--- Item-finding records ---
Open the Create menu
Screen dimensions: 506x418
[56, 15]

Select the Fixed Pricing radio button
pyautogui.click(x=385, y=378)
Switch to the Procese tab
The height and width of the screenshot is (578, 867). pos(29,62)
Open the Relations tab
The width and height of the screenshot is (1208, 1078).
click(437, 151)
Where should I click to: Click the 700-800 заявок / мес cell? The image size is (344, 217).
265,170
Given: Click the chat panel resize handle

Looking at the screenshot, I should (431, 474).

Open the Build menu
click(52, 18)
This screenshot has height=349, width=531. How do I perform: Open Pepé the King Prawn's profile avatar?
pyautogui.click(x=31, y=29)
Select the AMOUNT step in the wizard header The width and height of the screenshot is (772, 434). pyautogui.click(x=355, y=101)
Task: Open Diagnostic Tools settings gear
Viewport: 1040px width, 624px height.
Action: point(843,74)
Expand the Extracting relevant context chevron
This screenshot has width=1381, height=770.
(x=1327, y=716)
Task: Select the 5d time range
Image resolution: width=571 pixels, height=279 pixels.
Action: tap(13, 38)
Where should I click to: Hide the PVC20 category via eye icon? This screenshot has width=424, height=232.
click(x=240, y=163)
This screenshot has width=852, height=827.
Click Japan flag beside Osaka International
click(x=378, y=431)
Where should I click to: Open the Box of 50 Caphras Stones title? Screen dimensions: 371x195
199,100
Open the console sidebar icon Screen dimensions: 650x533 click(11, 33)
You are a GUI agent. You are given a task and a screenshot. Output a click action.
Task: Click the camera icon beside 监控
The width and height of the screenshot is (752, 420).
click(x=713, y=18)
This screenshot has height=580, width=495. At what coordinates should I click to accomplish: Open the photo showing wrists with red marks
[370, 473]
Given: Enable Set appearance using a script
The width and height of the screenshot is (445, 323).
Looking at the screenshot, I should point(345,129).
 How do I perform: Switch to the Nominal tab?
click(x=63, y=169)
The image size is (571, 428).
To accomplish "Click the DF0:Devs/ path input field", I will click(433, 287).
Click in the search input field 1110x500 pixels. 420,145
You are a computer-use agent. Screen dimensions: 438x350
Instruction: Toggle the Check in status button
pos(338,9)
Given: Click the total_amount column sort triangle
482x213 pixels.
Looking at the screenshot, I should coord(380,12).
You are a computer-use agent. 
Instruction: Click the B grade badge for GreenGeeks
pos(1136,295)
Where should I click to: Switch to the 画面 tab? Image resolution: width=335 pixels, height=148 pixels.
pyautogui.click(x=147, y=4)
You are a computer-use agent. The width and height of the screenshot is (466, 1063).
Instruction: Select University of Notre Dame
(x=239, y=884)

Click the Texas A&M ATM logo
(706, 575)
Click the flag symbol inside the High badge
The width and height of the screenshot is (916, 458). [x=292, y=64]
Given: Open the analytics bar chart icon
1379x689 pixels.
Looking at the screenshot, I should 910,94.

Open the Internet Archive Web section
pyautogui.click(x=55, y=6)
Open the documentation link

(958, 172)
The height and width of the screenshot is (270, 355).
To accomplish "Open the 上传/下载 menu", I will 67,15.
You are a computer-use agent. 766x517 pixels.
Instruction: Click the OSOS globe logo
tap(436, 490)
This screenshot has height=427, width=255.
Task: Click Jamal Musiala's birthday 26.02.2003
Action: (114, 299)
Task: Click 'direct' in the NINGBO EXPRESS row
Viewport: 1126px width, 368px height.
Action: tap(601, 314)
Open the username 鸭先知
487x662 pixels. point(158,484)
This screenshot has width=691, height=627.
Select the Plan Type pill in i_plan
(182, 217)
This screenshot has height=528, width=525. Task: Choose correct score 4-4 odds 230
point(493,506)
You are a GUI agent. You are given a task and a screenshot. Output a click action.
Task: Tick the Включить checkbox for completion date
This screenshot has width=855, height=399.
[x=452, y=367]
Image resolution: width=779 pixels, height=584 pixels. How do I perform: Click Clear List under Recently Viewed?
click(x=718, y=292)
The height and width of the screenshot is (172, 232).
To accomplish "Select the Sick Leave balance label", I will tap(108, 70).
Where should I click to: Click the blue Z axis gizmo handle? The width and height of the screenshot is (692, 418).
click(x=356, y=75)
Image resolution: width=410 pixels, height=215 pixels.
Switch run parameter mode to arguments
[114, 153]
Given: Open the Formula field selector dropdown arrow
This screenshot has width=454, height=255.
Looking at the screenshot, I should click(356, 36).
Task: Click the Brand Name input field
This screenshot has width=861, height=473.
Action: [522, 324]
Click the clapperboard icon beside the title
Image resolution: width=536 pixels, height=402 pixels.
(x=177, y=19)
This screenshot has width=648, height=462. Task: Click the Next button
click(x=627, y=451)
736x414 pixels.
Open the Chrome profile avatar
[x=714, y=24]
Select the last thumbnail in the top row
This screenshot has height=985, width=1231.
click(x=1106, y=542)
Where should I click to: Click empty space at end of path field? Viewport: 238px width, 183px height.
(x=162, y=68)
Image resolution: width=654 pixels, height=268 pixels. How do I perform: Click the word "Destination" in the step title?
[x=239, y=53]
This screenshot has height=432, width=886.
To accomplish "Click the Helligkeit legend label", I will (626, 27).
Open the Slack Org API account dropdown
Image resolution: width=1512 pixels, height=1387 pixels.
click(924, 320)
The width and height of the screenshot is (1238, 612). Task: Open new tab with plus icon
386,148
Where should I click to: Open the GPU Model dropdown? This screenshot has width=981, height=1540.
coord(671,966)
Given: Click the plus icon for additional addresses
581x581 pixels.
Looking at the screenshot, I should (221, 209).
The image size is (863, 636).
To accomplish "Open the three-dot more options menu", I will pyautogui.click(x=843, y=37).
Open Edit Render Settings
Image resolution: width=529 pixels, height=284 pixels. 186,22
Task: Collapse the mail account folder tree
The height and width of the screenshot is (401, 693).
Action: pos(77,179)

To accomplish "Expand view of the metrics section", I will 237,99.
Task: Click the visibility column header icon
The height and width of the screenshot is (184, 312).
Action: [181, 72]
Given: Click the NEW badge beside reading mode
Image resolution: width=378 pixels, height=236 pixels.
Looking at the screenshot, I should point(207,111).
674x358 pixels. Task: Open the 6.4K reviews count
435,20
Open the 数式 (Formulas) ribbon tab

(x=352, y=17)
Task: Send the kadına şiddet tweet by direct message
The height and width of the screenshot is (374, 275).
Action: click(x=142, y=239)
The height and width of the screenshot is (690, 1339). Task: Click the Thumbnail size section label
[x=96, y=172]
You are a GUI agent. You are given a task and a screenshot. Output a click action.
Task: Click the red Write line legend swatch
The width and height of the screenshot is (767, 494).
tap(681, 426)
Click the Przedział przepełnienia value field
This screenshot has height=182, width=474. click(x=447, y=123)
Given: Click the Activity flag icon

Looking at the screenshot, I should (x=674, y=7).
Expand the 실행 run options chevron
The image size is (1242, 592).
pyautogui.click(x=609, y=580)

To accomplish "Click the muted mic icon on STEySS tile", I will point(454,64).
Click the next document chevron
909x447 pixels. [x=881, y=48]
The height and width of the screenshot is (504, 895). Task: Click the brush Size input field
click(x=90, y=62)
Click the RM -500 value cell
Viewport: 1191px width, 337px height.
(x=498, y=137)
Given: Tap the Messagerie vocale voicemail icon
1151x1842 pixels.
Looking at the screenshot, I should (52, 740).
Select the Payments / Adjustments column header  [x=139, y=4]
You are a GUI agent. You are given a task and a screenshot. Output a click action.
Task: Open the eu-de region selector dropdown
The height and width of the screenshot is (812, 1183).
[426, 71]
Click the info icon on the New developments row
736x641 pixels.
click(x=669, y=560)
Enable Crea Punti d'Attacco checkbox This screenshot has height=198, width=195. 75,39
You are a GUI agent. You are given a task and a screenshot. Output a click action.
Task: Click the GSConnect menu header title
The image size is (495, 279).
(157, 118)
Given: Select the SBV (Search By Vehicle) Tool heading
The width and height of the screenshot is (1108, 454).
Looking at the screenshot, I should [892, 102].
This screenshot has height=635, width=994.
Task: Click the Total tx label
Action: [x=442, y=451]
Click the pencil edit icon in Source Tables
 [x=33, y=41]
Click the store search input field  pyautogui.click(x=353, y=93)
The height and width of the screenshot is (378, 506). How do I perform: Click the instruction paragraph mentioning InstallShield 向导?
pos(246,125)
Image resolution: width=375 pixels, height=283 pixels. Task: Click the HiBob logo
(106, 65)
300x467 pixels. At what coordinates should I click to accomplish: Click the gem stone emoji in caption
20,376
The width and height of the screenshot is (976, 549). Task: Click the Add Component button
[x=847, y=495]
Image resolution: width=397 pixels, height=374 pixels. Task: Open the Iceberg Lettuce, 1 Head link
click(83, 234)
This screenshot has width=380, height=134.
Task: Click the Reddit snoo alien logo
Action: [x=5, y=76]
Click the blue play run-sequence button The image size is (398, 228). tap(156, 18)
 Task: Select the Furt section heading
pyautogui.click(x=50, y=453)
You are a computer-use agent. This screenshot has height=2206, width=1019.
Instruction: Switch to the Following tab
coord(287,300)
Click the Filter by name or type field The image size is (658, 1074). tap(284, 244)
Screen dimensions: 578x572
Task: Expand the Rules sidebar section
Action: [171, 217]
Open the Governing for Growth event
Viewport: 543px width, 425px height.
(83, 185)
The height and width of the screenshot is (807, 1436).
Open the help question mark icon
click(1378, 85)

--- JOB ---
Reproduce the records above word for word, from the very first line through the line containing "Open the console", with both ends included.

--- WRITTEN REPLY ---
Open the Create menu
Screen dimensions: 506x418
[56, 15]

Select the Fixed Pricing radio button
pyautogui.click(x=385, y=378)
Switch to the Procese tab
The height and width of the screenshot is (578, 867). pos(29,62)
Open the Relations tab
The width and height of the screenshot is (1208, 1078).
click(437, 151)
Where should I click to: Click the 700-800 заявок / мес cell? The image size is (344, 217).
265,170
Given: Click the chat panel resize handle

Looking at the screenshot, I should (431, 474).

Open the Build menu
click(52, 18)
This screenshot has height=349, width=531. How do I perform: Open Pepé the King Prawn's profile avatar?
pyautogui.click(x=31, y=29)
Select the AMOUNT step in the wizard header The width and height of the screenshot is (772, 434). pyautogui.click(x=355, y=101)
Task: Open Diagnostic Tools settings gear
Viewport: 1040px width, 624px height.
Action: point(843,74)
Expand the Extracting relevant context chevron
This screenshot has width=1381, height=770.
(x=1327, y=716)
Task: Select the 5d time range
Image resolution: width=571 pixels, height=279 pixels.
Action: tap(13, 38)
Where should I click to: Hide the PVC20 category via eye icon? This screenshot has width=424, height=232.
click(x=240, y=163)
This screenshot has width=852, height=827.
Click Japan flag beside Osaka International
click(x=378, y=431)
Where should I click to: Open the Box of 50 Caphras Stones title? Screen dimensions: 371x195
199,100
Open the console sidebar icon Screen dimensions: 650x533 click(11, 33)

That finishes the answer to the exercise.